Я игнорировал замешательство политика, вызванное моим рассказом, и продолжал как ни в чем не бывало:
— Вы восстанавливаете программу и даете мне возможность без всякого договора вести ее в течение десяти недель. Сотрудник студии, которого вы уволили за инцидент с «Дедом Альфа-альфа», ни в чем не виноват, и вы восстанавливаете его на работе. Одно слово «телевидение» вызывает в моей груди необычное волнение. И я теперь понял, как сильно мое желание иметь собственное телевизионное время. Я бы мог вести программу по своему усмотрению.
— Без договора… собственное телевизионное время… вести программу… Бред. Для чего тебе это? — сказал политик, пристально разглядывая меня, точно человек, увидевший диковинное животное.
— Чтобы сказать всем жителям Токио, сидящим у своих телевизоров, «нет». Сказать «нет» всем японцам. Больше ничего.
— А до этого ты пришел, чтобы заявить «нет» мне? — сказал политик. — Но я не верю в твои идеи.
— Только имейте в виду, если вы откажетесь, у меня достаточно средств, чтобы устроить скандал и провалить вас на выборах, — сказал я. — Скандал с моим нападением на вас заменить скандальным нападением на всех японцев — вот, что я вам предлагаю, это совсем неплохая сделка.
— Да, неплохая. Для меня, — сказал политик. — Но тебе-то от нее какой прок?
Я молчал, пытаясь изобразить на лице улыбку, которая бы передала всю мою враждебность к нему. И мне было противно думать, что я такой же мягкий, безвольный человек, каким был лже-Джери Луис.

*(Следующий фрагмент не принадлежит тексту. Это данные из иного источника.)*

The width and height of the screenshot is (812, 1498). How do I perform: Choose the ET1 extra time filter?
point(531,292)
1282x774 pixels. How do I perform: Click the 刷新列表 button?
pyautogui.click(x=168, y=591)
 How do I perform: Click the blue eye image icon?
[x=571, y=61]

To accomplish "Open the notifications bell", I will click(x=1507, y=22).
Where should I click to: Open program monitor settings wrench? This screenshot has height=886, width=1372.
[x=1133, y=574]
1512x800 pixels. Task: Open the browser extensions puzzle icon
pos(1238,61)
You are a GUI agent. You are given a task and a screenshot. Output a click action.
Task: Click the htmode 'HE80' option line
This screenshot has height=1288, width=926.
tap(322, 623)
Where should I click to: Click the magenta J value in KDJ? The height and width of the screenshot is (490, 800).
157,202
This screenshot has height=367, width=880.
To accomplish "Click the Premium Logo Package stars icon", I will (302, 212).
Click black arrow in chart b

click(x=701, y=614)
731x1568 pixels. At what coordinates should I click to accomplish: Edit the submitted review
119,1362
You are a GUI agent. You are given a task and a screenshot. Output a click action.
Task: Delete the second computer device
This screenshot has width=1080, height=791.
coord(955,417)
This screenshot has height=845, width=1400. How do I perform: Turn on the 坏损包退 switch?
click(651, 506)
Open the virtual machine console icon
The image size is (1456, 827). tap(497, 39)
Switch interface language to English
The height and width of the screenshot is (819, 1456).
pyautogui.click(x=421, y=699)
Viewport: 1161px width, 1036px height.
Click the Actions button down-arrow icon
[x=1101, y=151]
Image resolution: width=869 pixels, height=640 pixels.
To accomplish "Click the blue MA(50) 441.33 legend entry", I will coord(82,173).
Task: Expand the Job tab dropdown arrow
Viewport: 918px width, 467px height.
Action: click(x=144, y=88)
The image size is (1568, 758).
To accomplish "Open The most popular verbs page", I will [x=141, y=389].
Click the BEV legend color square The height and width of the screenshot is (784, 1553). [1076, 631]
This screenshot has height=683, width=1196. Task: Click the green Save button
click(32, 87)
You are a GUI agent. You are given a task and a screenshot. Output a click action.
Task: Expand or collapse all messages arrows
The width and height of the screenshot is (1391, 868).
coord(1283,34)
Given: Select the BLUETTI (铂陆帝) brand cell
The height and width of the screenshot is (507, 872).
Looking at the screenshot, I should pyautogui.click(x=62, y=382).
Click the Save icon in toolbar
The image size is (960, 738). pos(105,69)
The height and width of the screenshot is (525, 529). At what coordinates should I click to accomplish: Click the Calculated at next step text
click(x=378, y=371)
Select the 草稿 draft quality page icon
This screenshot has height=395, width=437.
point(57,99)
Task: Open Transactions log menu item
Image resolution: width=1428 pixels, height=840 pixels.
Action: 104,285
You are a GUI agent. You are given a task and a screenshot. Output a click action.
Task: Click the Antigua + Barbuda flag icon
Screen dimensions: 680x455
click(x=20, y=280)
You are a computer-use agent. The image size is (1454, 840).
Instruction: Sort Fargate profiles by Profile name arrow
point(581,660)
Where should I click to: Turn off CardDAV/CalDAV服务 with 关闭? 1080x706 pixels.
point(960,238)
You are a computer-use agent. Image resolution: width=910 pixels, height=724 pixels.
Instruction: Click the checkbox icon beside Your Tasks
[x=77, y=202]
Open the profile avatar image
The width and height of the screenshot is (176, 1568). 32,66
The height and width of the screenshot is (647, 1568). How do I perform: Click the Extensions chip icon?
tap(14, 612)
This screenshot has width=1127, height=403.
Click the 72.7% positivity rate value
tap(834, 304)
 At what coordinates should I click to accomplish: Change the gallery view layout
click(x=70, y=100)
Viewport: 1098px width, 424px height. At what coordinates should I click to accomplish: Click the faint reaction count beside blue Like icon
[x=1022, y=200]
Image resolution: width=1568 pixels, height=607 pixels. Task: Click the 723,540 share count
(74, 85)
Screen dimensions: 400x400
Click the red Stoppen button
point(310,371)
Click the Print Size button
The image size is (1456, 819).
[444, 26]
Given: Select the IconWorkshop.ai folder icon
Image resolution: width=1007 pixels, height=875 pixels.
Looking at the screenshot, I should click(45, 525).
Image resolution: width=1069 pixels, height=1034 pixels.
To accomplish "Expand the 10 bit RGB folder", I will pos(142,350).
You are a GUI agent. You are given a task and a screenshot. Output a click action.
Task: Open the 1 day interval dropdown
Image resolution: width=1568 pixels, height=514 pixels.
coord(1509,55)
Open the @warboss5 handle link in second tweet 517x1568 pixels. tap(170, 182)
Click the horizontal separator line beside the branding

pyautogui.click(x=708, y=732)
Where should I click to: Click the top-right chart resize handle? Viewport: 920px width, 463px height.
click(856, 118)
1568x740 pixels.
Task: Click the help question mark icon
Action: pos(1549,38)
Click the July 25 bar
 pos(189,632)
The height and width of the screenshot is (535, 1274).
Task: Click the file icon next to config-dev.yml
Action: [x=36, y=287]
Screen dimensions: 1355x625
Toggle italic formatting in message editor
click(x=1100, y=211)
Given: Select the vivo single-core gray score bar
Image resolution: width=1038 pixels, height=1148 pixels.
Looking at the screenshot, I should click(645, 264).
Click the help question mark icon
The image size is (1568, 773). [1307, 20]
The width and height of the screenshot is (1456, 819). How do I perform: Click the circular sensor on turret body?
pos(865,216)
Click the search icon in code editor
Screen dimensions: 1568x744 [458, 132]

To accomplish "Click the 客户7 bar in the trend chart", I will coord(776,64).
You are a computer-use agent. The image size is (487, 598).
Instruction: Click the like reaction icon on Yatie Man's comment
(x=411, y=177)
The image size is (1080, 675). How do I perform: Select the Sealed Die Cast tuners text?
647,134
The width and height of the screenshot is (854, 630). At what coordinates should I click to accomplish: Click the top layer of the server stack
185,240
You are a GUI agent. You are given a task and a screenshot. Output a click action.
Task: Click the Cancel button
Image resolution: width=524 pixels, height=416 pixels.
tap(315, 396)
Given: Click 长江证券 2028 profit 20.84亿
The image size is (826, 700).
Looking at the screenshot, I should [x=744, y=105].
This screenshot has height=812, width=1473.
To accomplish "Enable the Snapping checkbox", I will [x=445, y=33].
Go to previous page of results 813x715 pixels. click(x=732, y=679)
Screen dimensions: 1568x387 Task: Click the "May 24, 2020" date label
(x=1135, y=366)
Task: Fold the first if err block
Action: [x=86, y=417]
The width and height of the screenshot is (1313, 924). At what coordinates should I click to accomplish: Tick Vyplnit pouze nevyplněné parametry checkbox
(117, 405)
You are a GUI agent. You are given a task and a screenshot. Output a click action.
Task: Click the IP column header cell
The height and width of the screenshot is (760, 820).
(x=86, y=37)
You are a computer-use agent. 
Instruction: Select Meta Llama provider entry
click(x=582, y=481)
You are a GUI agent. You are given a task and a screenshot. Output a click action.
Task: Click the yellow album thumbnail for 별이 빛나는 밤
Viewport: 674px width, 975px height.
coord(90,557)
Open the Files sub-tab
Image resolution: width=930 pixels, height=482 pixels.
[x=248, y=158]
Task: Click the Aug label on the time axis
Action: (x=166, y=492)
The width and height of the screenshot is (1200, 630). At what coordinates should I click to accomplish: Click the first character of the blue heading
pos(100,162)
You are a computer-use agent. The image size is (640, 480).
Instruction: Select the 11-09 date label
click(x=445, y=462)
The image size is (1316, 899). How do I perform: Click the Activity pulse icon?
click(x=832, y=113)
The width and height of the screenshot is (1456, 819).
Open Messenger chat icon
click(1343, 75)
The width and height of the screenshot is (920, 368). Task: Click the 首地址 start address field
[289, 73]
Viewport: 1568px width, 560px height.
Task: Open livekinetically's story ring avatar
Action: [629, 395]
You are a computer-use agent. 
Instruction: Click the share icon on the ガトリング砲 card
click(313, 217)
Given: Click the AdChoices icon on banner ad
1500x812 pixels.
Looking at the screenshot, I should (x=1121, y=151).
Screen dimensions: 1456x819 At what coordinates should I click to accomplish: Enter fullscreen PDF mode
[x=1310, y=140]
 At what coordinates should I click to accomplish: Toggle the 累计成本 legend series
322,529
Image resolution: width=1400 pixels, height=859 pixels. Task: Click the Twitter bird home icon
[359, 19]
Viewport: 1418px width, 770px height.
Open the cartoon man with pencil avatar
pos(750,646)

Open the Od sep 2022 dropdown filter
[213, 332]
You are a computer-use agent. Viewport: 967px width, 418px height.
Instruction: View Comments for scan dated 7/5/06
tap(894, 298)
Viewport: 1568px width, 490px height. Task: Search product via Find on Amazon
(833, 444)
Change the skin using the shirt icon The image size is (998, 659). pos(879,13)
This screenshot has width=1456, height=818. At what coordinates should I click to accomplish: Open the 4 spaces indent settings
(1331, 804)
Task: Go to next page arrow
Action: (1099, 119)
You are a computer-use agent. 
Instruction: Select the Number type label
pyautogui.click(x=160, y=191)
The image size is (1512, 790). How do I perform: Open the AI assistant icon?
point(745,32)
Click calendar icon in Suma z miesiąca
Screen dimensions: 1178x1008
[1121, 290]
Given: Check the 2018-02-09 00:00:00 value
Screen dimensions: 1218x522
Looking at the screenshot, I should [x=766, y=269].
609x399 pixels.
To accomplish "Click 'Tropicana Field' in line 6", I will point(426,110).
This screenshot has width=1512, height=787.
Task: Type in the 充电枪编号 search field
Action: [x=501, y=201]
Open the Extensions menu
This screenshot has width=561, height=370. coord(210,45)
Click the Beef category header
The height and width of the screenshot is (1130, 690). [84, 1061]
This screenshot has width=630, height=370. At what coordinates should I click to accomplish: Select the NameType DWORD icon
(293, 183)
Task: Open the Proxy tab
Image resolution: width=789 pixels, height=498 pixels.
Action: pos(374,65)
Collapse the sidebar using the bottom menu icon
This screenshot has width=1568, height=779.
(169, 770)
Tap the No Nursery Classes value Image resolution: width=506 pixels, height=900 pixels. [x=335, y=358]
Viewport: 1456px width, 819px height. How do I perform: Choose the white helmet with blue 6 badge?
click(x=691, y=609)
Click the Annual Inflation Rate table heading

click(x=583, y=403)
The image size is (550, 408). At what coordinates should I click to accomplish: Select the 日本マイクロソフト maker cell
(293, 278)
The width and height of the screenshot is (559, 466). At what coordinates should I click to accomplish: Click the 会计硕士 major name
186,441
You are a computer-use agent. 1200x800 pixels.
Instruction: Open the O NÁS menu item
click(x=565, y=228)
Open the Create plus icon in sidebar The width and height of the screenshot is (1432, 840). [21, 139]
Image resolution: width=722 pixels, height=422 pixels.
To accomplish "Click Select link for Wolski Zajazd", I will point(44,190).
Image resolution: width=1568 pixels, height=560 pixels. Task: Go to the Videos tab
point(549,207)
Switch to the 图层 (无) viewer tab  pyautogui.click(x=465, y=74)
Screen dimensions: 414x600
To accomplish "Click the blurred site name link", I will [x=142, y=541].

— Ты говоришь, что хочешь сказать «нет». Говоришь, что хочешь сказать «нет» всем японцам. Но это же химера. Химера в мгновение ока промелькнет на экранах телевизоров. Человека, жаждущего этого, не найти даже среди политиков. Ты считаешь политику работой, позволяющей сказать «нет» всем японцам. И это химера, — став вдруг серьезным, заговорил Тоёхико Савада. — Попробуем разобраться во всем, сведя разговор к личности. Возьмем связь слов «политика» и «нет». Сказав мне «нет», ты меня провалишь на выборах. Но это вовсе не означает, что ты сказал «нет» всем подобным мне политикам — ты лишь провалил одного-единственного кандидата от консерваторов. Какой же идейный смысл набрасываться на человека, убежденного, что «политика — это сделать шаг вперед и укусить противника»? Уничтожить меня. Только меня. Другого политического смысла здесь нет. Если наша сделка не состоится и ты провалишь меня, чего ты добьешься? Ну, победит другой кандидат консервативной партии или — это один шанс из тысячи — радикал. И все твои угрозы не принесут никаких плодов и никак не отразятся на твоей жизни. Ты получишь крохотное удовлетворение, и все. Разумеется, я не хочу быть вовлеченным в этот скандал с убийством. И улажу твои дела. Телевизионная программа — тоже дело нетрудное. Но эффект удара — во всеуслышание прокричать «нет», — который ты перенесешь с одного человека на толпу, сомнителен. Твое политическое честолюбие в отношении толпы — вот что означает стремление сказать «нет» всем японцам. Но, чтобы достичь этого, тебе нужно стать Гитлером. В противном случае нет никакой разницы, будешь ли ты тоненьким голоском кричать свое «нет» в общественной уборной или в телевизионной студии. А через десять недель ты станешь еще более одиноким, чем сейчас, и уже навсегда потеряешь свой шанс.